**İstenen çıktı**. Siyasette parti değiştirmeyi konu alan yazıda, CHP'li olup AK Parti saflarına katıldığı belirtilen iki isim kimlerdir?

**Verilen metin**.

↓

Siyasette ne şiraze kaldı ne de şakul!
AK partiden istifa eden Ahmet Davutoğlu ve Ali Babacan gibi isimler CHP ile birlikte hareket ediyor…
Ağdalı CHP’li olan Mehmet Ali Çelebi ve Metin Feyzioğlu gibi isimler ise AK parti saflarına katılıyor…
Örnekleri daha da çoğaltmak mümkün…
***
Yılların sağcıları sol cenahta saf tutuyor, solun en cengâverleri AK partinin saflarında boy gösteriyor…
Üstelik saflarına katıldıkları tarafa geçmişte sarf ettikleri zehir zemberek sözleri ve yapılan ağır eleştirileri orta yerde dururken yapıyorlar bunu…
Şu sıralar sıklıkla yaşadığımız böylesine bir durumu haliyle anlamakta güçlük çekiyoruz!
***
Anlam veremediğimiz başka bir durum da, partililerin parti değiştiren kişilerle ilgili yaptığı yorum ve değerlendirmelerde gösterdiği tutarsızlık.
İdeolojik saplantı gerçeğin o denli önüne geçmiş ki, partili kafasıyla düşünenlerin parti değiştirenlerle ilgili yorumlarını bulunduğu konum ve siyasi görüş doğrultusunda yapması akıl alır gibi değil..
Örneğin:
Aynı partilinin nazarında; partisinden ayrılan kişi “Hain” olurken, partisine katılan kişi  “Kahraman” oluyor.
Aynı partili; partisinden ayrılıp giden kişiye ”Satılmış” yaftası yapıştırırken, başka partiden ayrılıp partisine gelen kişi için “Doğru yolu buldu” diyebiliyor.
Yine aynı partili; partisinden istifa ederek ayrılan kişiyi “Onursuz” olarak tarif ederken, partisine katılan kişinin  “Onurlu” davrandığını söyleyebiliyor...
Hal böyle olunca siyasette;  partisinden istifa ederek gidenlerin hiç hoş karşılanmadığı, başka partiden istifa ederek gelenlerin ise neredeyse davul-zurna çalınarak “Hoş geldin” diye karşıladığı acayip bir dönem yaşanıyor.
Halbuki istifa edip gidenin de, istifa edip gelenin de yaptığı şey aynı.
Her ikisi de sonuçta partilerinden istifa etmiş, başka partinin saflarına geçmiş!
***
Sonuç olarak:
Partililerin çoğu istifa ve parti değiştirmeye bulunduğu konum ve işine geldiği şekilde değerlendirip, yorumlar hale gelmiş.

↑

**Sağlanan bilgiler**.
↓

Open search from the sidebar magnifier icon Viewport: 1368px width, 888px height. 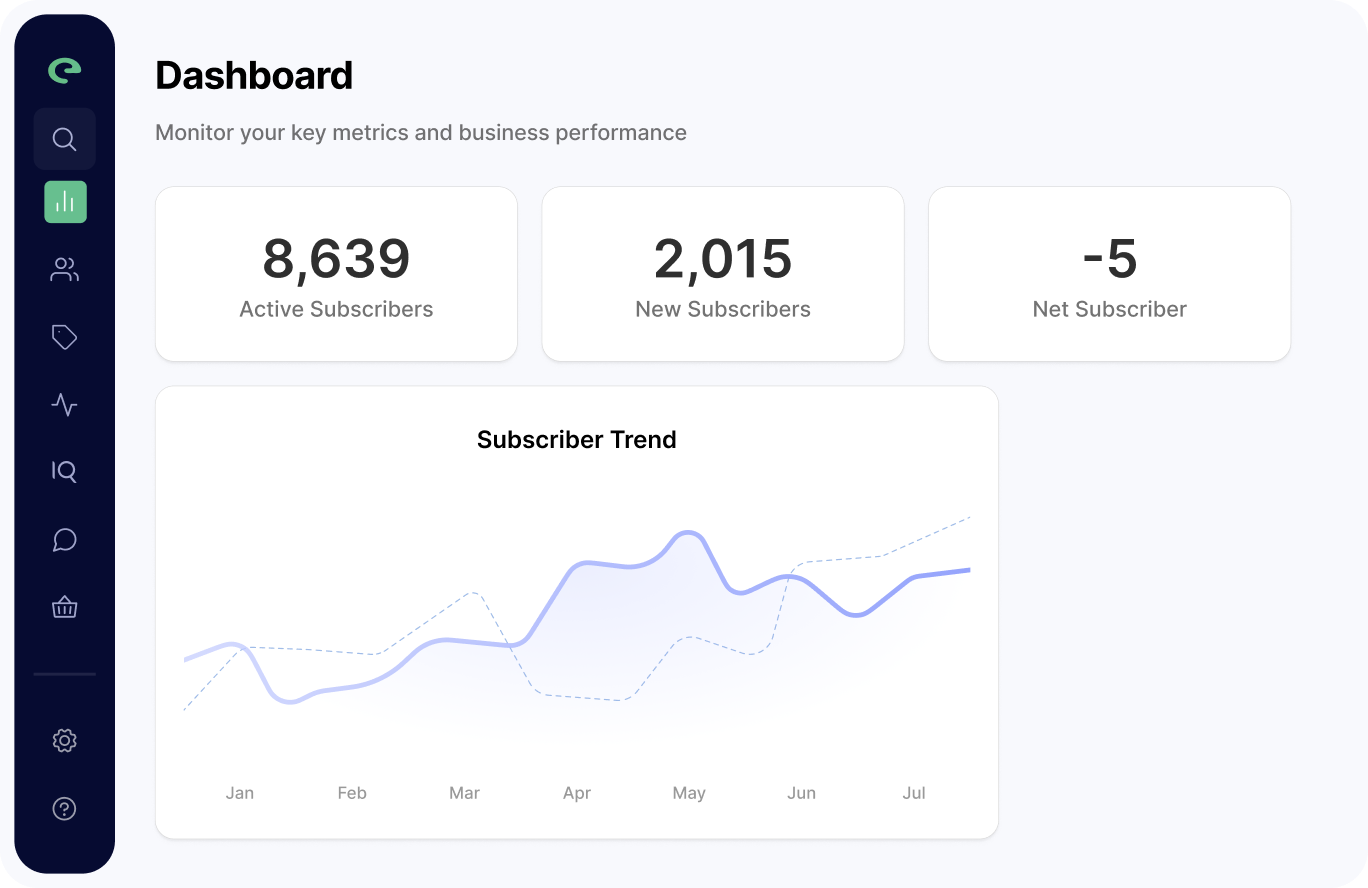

↑

**Yanıt**. Mehmet Ali Çelebi ve Metin Feyzioğlu.